*What this task involves*: Check each line of the data below for the string "options", then report how many lines have it and nothing else.

[Stored data]
* * *
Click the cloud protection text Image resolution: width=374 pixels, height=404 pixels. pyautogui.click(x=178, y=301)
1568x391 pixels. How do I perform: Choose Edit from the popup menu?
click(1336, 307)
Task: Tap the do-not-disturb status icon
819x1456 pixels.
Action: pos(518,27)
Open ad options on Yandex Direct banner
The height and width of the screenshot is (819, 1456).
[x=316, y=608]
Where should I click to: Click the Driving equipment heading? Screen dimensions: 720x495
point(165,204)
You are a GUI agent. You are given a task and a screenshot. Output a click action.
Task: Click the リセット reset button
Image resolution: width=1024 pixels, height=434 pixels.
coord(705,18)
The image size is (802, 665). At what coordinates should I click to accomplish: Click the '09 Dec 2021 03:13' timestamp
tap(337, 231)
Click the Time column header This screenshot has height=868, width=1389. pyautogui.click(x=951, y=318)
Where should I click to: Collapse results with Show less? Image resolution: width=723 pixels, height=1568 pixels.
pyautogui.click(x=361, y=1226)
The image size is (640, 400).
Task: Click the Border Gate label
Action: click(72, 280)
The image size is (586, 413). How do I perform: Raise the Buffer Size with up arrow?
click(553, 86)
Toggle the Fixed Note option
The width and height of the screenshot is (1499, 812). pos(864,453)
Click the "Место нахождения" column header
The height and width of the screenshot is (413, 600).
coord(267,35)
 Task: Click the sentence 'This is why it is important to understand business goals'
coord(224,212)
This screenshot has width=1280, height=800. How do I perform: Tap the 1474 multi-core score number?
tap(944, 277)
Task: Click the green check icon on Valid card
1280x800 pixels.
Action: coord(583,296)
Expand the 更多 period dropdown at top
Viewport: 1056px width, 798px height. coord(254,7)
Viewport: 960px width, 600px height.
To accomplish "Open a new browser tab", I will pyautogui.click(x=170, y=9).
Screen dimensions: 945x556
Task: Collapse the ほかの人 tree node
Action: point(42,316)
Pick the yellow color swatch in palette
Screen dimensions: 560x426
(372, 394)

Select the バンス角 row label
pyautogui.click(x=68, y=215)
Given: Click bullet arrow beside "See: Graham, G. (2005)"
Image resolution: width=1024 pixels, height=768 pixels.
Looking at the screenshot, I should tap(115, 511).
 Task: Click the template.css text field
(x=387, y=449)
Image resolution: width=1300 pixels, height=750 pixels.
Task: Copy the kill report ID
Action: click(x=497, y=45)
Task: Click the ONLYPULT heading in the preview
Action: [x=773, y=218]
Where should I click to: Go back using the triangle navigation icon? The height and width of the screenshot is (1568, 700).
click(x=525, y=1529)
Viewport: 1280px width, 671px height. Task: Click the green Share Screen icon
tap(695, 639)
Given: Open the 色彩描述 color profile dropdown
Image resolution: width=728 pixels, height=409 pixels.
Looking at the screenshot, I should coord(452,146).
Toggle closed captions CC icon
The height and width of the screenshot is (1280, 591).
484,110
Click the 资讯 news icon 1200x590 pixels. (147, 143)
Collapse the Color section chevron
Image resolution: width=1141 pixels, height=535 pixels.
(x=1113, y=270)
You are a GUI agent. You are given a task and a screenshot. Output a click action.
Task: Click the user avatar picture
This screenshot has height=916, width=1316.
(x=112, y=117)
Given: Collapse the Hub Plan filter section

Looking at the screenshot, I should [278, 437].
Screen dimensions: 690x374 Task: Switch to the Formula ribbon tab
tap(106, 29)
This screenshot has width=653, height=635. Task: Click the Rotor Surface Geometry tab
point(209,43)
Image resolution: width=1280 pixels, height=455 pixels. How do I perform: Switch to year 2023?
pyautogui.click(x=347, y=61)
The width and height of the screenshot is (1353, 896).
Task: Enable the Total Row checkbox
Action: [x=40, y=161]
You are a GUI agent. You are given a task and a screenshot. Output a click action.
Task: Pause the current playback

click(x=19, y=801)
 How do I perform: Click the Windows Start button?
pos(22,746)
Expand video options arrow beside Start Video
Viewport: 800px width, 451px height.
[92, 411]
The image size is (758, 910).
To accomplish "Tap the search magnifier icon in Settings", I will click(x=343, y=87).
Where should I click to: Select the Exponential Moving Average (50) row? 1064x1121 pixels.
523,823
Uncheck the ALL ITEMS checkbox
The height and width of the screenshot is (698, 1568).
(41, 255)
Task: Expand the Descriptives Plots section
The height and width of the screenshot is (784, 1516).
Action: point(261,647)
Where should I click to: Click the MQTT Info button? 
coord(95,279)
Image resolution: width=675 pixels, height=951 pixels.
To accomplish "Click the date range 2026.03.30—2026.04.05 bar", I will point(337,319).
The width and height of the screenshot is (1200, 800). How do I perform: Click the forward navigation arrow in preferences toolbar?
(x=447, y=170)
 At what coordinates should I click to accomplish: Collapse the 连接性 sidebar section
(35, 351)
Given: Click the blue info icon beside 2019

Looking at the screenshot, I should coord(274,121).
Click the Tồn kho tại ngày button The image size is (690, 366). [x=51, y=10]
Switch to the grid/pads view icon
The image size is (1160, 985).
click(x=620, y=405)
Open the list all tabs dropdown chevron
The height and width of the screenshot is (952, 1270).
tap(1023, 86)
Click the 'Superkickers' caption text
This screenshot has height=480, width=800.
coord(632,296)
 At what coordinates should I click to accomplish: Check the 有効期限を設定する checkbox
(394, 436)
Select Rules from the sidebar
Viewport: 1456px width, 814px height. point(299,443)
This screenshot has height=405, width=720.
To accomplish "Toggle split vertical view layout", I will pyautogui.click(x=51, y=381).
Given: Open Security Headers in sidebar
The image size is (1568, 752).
* * *
*Solution below*: 2